The task:
Duplicate the part of the listing below that opens with the line containing "The height and width of the screenshot is (444, 647)." and closes with the line containing "(x=174, y=129)", keeping both of those lines and changing nothing.

Record list:
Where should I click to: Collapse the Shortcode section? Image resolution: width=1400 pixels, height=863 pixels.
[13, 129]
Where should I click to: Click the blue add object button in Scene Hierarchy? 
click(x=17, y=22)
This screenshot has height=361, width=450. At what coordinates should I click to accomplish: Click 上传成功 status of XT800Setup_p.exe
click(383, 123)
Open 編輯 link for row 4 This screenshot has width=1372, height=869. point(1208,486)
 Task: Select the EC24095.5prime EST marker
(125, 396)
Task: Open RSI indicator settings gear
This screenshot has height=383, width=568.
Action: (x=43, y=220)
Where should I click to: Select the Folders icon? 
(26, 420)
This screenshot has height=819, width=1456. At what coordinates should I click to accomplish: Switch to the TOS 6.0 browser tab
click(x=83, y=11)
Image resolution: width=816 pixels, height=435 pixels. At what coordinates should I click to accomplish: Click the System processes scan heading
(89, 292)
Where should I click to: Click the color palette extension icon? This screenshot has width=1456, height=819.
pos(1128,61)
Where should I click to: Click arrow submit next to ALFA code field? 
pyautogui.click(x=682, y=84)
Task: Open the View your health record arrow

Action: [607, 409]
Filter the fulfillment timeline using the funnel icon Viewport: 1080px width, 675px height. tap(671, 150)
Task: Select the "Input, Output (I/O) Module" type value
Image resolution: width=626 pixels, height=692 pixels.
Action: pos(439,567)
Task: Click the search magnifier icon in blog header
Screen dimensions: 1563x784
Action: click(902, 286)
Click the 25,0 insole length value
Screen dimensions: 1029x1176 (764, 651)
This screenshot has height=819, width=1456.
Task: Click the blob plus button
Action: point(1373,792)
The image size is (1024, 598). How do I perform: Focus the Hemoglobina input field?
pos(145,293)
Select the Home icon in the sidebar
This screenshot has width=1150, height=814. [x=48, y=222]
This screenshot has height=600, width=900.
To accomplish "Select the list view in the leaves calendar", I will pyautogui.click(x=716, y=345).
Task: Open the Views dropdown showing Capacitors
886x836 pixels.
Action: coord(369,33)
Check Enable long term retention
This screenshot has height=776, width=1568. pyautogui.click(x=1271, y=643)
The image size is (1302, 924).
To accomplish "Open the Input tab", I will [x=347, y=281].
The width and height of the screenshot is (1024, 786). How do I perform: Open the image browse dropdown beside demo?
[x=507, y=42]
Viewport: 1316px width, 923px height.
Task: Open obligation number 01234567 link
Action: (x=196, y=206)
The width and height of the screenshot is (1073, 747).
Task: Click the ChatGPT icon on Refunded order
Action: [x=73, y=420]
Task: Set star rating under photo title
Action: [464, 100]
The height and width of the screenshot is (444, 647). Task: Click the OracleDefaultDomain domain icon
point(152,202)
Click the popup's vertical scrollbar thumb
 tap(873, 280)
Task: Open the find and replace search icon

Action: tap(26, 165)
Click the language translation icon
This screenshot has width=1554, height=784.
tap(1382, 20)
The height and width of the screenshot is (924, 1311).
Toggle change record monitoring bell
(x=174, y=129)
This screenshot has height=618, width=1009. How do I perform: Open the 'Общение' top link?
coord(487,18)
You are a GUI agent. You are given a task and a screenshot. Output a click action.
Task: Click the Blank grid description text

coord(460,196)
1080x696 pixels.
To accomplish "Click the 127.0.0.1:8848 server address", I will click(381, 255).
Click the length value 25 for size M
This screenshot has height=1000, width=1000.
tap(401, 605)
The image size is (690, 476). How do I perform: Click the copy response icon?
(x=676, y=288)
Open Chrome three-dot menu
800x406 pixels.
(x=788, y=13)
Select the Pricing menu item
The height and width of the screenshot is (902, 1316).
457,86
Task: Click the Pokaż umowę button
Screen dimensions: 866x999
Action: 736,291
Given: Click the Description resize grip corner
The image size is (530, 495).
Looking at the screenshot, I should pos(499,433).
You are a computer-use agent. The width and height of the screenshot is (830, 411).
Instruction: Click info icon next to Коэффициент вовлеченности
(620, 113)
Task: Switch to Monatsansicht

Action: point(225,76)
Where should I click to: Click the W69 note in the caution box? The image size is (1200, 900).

Response:
The height and width of the screenshot is (444, 647). Task: Click the OracleDefaultDomain domain icon
point(152,202)
Click the popup's vertical scrollbar thumb
 tap(873, 280)
Task: Open the find and replace search icon

Action: tap(26, 165)
Click the language translation icon
This screenshot has width=1554, height=784.
tap(1382, 20)
The height and width of the screenshot is (924, 1311).
Toggle change record monitoring bell
(x=174, y=129)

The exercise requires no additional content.